Susan Wakil School of Nursing and Midwifery, Sydney Nursing School, Faculty of Health and Medicine, The University of Sydney, 88 Mallett Street, Camperdown NSW 2006, Australia; Illawarra Shoalhaven Local Health District, Wollongong Hospital, Loftus Street, Wollongong NSW 2500, Australia; Illawarra Health and Medical Research Institute, Building 32, University of Wollongong, Northfields Avenue, Wollongong NSW 2522, Australia; The George Institute for Global Health, Level 5, 1 King Street, Newtown NSW 2042, Australia.

Published: May 2019

Introduction: Parents of critically injured children can experience high levels of psychological distress post-injury, however little is known about their experiences and needs following injury. This study aimed to explore parent experiences and psychosocial support needs in the six months following child critical injury.

Methods: An interpretive qualitative design was used.
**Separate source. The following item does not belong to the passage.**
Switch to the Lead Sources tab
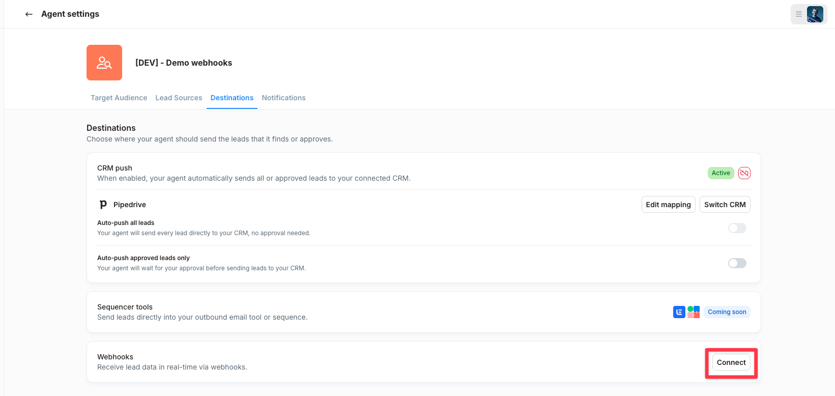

Semi-structured interviews were conducted with 30 parents of 23 critically injured children. Interviews explored parent experiences and psychosocial support needs. Qualitative data were managed using NVIVO 10 and analysed thematically.
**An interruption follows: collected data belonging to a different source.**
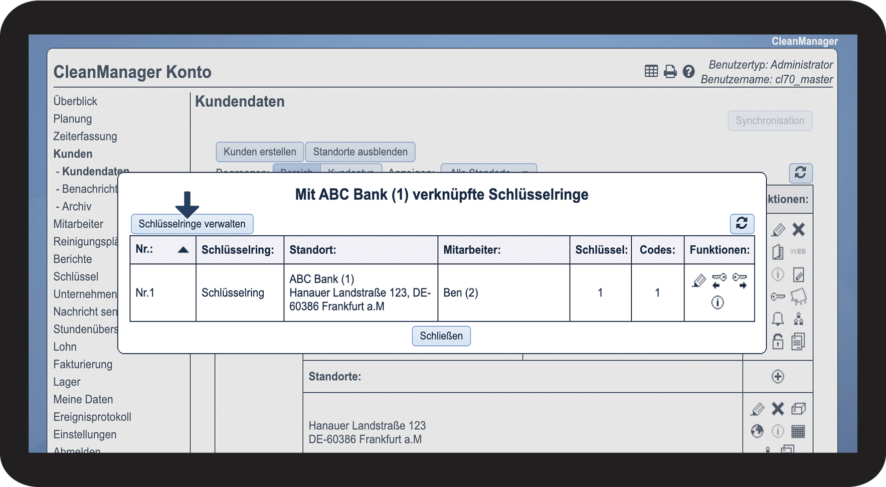Click the table grid icon in header
This screenshot has height=487, width=886.
coord(651,72)
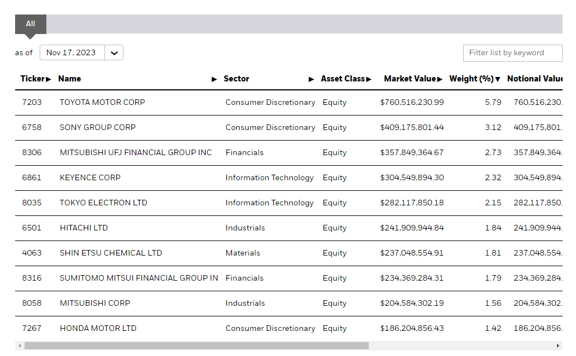This screenshot has width=576, height=356.
Task: Click the Filter list by keyword field
Action: 512,53
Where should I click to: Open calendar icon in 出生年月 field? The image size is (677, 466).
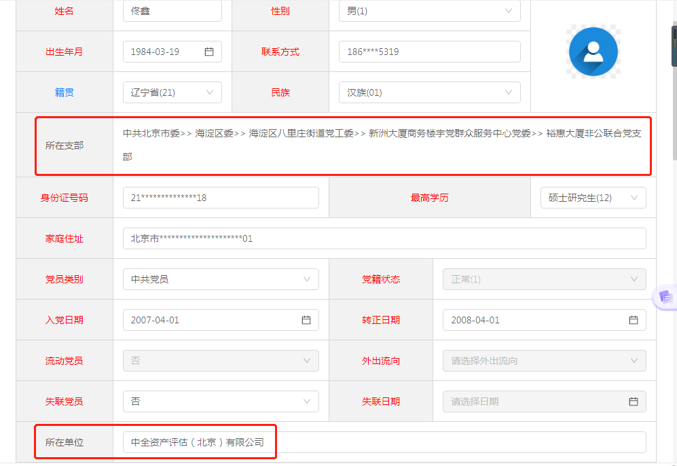point(209,52)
Results: Four themes were identified: integrating back into home life; adjusting mentally and emotionally to injury; coping with injury as a family; and navigating resources to meet family needs. Parents and families experienced substantial ongoing emotional impacts at 6 months following child injury. Parents were unprepared for the negative changes in their child's psychological wellbeing and behaviour post injury, and parents' mental health was negatively impacted, with mothers more likely to seek emotional support than fathers. Parents reported receiving no psychosocial follow-up from the hospital and limited information about community services and accessing local community resources on returning home.
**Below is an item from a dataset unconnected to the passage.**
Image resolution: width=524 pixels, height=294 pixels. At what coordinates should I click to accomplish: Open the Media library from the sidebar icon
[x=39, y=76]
Conclusions: There is a need to include all family members in discharge planning, and to use a family-centred continuity-of-care approach from the time of child injury through to post-discharge recovery. To strengthen parent and family wellbeing, a biopsychosocial holistic approach is recommended, including cognitive-behavioural and other psychological strategies to help reduce distress for parents and all family members and strengthen their coping capacity. A dedicated family support coordinator role to facilitate care over the child recovery trajectory, and development of accessible online and e-psychosocial support resources for parents and families are recommended.